- [Prompt] Rewrite every line of the saved entries, from the very first one down to the line containing "[x=57, y=8]", as a Markdown table. Use the columns Row and Text, number each row, and skip any blank lines.

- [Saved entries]
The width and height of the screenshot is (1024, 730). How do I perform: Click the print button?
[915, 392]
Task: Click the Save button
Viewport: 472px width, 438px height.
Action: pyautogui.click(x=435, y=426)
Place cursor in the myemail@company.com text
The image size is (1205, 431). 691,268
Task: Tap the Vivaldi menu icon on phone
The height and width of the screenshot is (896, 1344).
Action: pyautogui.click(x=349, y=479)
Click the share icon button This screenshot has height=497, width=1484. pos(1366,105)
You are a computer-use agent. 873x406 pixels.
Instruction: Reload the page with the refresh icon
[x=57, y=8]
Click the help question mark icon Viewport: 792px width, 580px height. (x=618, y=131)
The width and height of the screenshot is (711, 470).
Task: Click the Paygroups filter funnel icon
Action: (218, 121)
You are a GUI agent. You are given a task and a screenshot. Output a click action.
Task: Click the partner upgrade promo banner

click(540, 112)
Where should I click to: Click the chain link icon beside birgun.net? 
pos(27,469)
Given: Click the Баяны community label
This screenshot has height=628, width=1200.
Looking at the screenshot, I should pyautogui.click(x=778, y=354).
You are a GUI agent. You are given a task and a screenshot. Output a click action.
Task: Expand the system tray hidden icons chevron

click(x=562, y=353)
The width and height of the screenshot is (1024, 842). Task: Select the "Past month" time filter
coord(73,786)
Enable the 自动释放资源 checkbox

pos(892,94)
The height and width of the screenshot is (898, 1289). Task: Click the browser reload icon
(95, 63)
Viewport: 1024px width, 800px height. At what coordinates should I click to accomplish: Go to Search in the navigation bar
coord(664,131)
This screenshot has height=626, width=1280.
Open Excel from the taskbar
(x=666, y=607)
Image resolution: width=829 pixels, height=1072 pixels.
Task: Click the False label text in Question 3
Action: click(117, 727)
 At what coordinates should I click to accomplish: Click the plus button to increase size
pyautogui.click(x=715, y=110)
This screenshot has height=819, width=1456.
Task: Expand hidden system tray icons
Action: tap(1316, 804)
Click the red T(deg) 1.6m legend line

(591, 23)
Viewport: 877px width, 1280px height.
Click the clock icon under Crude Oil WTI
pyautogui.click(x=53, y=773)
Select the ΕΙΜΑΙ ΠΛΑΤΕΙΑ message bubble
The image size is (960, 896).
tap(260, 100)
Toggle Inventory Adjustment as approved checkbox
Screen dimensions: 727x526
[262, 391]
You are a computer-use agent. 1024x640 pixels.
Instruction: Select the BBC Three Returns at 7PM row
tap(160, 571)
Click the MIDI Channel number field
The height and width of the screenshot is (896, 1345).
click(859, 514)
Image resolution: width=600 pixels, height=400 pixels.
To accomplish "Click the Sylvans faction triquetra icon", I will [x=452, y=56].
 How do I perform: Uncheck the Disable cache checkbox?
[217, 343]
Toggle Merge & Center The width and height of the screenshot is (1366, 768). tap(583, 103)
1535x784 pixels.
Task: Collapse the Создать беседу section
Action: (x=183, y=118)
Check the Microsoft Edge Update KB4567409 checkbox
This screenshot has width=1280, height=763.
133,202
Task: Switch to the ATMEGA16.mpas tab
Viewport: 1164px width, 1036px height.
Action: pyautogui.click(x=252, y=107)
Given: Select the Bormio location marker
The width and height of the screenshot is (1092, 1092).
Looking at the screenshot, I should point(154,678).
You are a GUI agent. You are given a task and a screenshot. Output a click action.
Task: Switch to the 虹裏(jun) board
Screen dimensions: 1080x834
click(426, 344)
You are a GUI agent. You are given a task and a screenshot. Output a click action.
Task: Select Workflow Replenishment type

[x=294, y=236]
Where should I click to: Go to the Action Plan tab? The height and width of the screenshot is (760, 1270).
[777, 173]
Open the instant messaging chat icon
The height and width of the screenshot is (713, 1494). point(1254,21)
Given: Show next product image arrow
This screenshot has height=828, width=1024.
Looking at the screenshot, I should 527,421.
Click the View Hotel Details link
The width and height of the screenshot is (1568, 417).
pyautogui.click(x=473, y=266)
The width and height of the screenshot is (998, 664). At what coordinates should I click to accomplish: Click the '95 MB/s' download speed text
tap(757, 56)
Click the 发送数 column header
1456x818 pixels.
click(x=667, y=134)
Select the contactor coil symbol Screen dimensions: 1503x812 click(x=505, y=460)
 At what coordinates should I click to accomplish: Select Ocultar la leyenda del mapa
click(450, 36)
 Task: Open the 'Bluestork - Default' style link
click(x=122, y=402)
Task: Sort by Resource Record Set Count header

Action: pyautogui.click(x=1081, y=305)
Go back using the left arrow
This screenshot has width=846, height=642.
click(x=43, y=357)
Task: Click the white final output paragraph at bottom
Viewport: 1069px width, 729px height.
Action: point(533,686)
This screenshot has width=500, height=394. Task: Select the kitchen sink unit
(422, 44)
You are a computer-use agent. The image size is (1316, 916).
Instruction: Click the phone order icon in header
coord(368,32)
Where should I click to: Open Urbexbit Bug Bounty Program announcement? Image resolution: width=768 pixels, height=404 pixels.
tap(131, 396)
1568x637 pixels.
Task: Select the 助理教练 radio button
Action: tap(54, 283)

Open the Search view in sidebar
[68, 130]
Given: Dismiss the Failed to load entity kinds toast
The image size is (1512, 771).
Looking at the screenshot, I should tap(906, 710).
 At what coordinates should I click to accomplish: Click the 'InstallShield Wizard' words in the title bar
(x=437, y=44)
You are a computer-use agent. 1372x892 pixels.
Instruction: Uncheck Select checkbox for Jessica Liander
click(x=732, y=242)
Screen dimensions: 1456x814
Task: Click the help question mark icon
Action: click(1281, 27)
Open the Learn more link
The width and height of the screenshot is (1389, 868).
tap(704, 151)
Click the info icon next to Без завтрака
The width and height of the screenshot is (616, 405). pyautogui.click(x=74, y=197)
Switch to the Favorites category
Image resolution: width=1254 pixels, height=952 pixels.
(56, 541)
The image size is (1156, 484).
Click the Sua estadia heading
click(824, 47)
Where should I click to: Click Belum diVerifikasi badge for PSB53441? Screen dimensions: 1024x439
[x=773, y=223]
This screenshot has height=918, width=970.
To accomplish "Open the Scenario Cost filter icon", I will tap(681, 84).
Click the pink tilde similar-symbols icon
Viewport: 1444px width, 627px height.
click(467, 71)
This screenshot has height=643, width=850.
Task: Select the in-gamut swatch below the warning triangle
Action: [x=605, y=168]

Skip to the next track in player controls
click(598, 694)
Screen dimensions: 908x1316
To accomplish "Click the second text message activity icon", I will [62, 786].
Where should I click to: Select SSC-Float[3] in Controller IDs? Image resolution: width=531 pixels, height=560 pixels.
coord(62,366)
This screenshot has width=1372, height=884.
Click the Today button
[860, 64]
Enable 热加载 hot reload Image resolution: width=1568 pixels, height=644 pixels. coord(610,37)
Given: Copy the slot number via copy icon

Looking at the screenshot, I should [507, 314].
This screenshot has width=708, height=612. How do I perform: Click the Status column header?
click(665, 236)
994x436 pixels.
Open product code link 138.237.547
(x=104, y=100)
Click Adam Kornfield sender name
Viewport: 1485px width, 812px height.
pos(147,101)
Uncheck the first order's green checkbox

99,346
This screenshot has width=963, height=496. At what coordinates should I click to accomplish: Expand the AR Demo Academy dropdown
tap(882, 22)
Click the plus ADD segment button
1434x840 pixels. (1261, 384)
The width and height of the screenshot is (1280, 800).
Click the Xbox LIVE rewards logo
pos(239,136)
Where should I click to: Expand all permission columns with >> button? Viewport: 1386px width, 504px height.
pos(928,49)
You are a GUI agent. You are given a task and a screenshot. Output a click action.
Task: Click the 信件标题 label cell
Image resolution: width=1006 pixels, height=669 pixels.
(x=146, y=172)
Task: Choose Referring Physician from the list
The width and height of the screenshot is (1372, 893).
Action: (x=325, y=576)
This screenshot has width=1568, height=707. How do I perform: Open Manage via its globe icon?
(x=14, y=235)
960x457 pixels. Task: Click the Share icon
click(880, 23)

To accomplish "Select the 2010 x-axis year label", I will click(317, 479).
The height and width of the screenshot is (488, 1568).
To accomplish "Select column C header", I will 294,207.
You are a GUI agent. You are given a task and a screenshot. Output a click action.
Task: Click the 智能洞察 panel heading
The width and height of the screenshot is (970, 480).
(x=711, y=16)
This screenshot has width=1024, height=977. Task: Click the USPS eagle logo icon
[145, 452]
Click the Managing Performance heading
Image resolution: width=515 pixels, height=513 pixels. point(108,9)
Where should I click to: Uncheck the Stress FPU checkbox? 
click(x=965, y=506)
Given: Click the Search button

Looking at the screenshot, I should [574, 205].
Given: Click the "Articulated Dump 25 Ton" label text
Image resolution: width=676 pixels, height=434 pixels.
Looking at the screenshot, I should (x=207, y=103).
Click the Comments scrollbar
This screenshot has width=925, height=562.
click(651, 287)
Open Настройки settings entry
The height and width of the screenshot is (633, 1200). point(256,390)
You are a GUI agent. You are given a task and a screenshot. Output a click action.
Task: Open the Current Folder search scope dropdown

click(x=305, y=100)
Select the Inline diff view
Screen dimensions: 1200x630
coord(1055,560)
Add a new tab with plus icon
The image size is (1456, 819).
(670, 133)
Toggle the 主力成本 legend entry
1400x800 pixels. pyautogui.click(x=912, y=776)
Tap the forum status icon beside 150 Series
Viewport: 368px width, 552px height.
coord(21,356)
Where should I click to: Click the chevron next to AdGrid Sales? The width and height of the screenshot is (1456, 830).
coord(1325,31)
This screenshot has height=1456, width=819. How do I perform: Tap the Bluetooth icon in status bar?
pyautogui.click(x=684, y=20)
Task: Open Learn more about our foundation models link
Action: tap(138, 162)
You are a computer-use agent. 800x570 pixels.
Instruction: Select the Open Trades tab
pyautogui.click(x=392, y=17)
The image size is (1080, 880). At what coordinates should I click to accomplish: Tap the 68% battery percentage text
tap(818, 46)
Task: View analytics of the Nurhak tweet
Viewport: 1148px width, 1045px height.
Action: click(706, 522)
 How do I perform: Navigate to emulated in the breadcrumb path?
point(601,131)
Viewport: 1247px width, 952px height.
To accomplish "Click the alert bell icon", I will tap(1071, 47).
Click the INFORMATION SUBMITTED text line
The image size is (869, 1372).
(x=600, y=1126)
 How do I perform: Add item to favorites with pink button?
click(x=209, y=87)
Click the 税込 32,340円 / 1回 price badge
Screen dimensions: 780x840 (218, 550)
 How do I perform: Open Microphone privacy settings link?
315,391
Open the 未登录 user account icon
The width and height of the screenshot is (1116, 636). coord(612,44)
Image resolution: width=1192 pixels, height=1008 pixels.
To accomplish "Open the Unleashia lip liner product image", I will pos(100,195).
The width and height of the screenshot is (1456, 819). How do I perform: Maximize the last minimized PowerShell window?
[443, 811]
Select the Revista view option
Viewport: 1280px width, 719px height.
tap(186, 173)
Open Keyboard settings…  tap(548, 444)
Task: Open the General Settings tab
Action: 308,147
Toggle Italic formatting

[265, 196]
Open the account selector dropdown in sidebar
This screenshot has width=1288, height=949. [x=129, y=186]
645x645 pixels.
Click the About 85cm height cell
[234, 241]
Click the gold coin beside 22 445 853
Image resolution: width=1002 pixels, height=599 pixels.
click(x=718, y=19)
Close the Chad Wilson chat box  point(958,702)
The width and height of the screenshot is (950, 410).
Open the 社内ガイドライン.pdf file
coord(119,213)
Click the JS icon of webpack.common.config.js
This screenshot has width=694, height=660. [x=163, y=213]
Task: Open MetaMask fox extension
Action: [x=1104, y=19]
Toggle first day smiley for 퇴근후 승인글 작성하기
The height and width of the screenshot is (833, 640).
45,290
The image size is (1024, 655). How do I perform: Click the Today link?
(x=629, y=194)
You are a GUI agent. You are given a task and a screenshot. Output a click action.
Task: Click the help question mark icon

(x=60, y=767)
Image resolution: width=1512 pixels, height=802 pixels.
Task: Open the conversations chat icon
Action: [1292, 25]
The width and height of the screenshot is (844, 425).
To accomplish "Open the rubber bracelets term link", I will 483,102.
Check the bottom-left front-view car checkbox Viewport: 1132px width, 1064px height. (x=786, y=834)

- [Written reply]
| Row | Text |
|---|---|
| 1 | The width and height of the screenshot is (1024, 730). How do I perform: Click the print button? |
| 2 | [915, 392] |
| 3 | Task: Click the Save button |
| 4 | Viewport: 472px width, 438px height. |
| 5 | Action: pyautogui.click(x=435, y=426) |
| 6 | Place cursor in the myemail@company.com text |
| 7 | The image size is (1205, 431). 691,268 |
| 8 | Task: Tap the Vivaldi menu icon on phone |
| 9 | The height and width of the screenshot is (896, 1344). |
| 10 | Action: pyautogui.click(x=349, y=479) |
| 11 | Click the share icon button This screenshot has height=497, width=1484. pos(1366,105) |
| 12 | You are a computer-use agent. 873x406 pixels. |
| 13 | Instruction: Reload the page with the refresh icon |
| 14 | [x=57, y=8] |